Entre estos experimentó una admiración especial por Teresa de Ahumada, como consta en una carta del joven Federico a sus padres, donde relata su visita al monasterio de la Encarnación de Ávila y su entusiasmo por la figura de la descalza castellana¹. Igualmente –según recoge Ian Gibson en su biografía sobre el creador andaluz²–, tuvo la intención expresa de dedicar una obra de teatro a la religiosa abulense, si bien no la llevó a cabo antes de su trágica muerte. Asimismo, habló de la mística universal en un fragmento de su conferencia Teoría y juego del duende, pronunciada en Buenos Aires en 1933³.

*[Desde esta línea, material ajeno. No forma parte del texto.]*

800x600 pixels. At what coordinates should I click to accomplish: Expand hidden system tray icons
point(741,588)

En este discurso, Lorca teorizó acerca de lo que hace que una obra de arte sea mejor que otra. La razón está en su duende, concepto de uso frecuente en Andalucía, pero tomado –según su propia confesión– de Goethe (1794-1832), quien lo describía como ‘poder misterioso que todos sienten y que ningún filósofo explica’. Para el autor de Bodas de sangre, con este término se hace referencia a “un poder y no un obrar, es un luchar y no un pensar. Es cuestión de verdadero estilo vivo; es decir, de sangre (sube por dentro desde la planta de los pies)”. Es un mecanismo de perfección ascética (“todo hombre cada escala que sube en la torre de su perfección es a costa de la lucha que sostiene con un duende“). Es origen de todo sentimiento verdadero (“no es posible ninguna emoción sin la llegada del duende, furioso y abrasador”). Es el tuétano de toda forma nueva, no se repite y “da sensaciones de frescura totalmente inéditas”.

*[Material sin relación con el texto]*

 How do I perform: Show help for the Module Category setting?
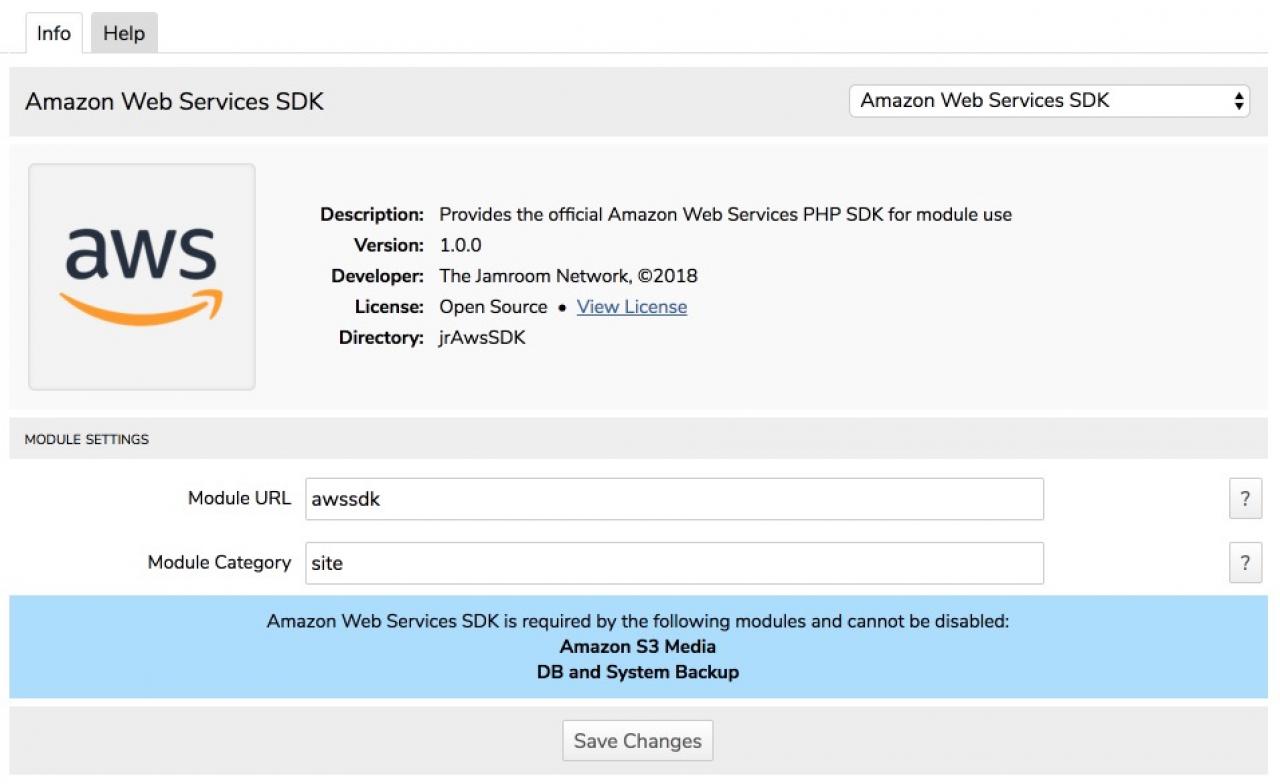pos(1244,563)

Pero el duende no llega si no ve posibilidad de muerte: “gusta de los bordes del pozo en franca lucha con el creador; hiere, y en la curación de esta herida, que no se cierra nunca, está lo insólito, lo inventado de la obra de un hombre; se acerca a los sitios donde las formas se funden en un anhelo superior a sus expresiones visibles; y prepara las escaleras para una evasión de la realidad que circunda”.
En el desarrollo de este concepto el poeta de Granada evocó el caso de santa Teresa, “una de las pocas criaturas cuyo duende (no cuyo ángel, porque el ángel no ataca nunca) la traspasa con un dardo, queriendo matarla por haberle quitado su último secreto, el puente sutil que une los cinco sentidos con ese centro en carne viva del Amor libertado del Tiempo”. Es la experiencia vivida por la monja castellana en sus éxtasis, en que intervienen carne y espíritu a la vez: el cuerpo físico deshaciéndose en sí por su transporte hacia el infinito, fuera de sí en su constante búsqueda del Otro.
Si al desenlace de estos arrebatos se añade el pensamiento obtenido en ellos –en los confines del sentido– y su posterior plasmación en los textos de la carmelita, se comprenderá el secreto de su literatura y de su éxito entre los escritores4. El poder del duende teresiano se encuentra en el íntimo arraigo de su estilo narrativo en imágenes destinadas a transmitir las visiones, que no se perciben solo con la vista u otros sentidos, sino que son fruto de la integración total de cuerpo y espíritu.
¹Cf. Cuando García Lorca visitó la Encarnación de Ávila [Consulta: 4 de mayo de 2018].
²Cf. Lorca, Teresa de Jesús y el duende [Consulta: 5 de mayo de 2018].
³Cf. Flamenquísima: Teresa vista por Lorca y Lorca, Teresa de Jesús y el duende [Consulta: 6 de mayo de 2018].
4Cf. Actualidad de una mística, declaraciones de Julia Kristeva a ‘L’Osservatore Romano’, edición digital del 2 de Marzo de 2015, en entrevista concedida a Cristiana Dobner.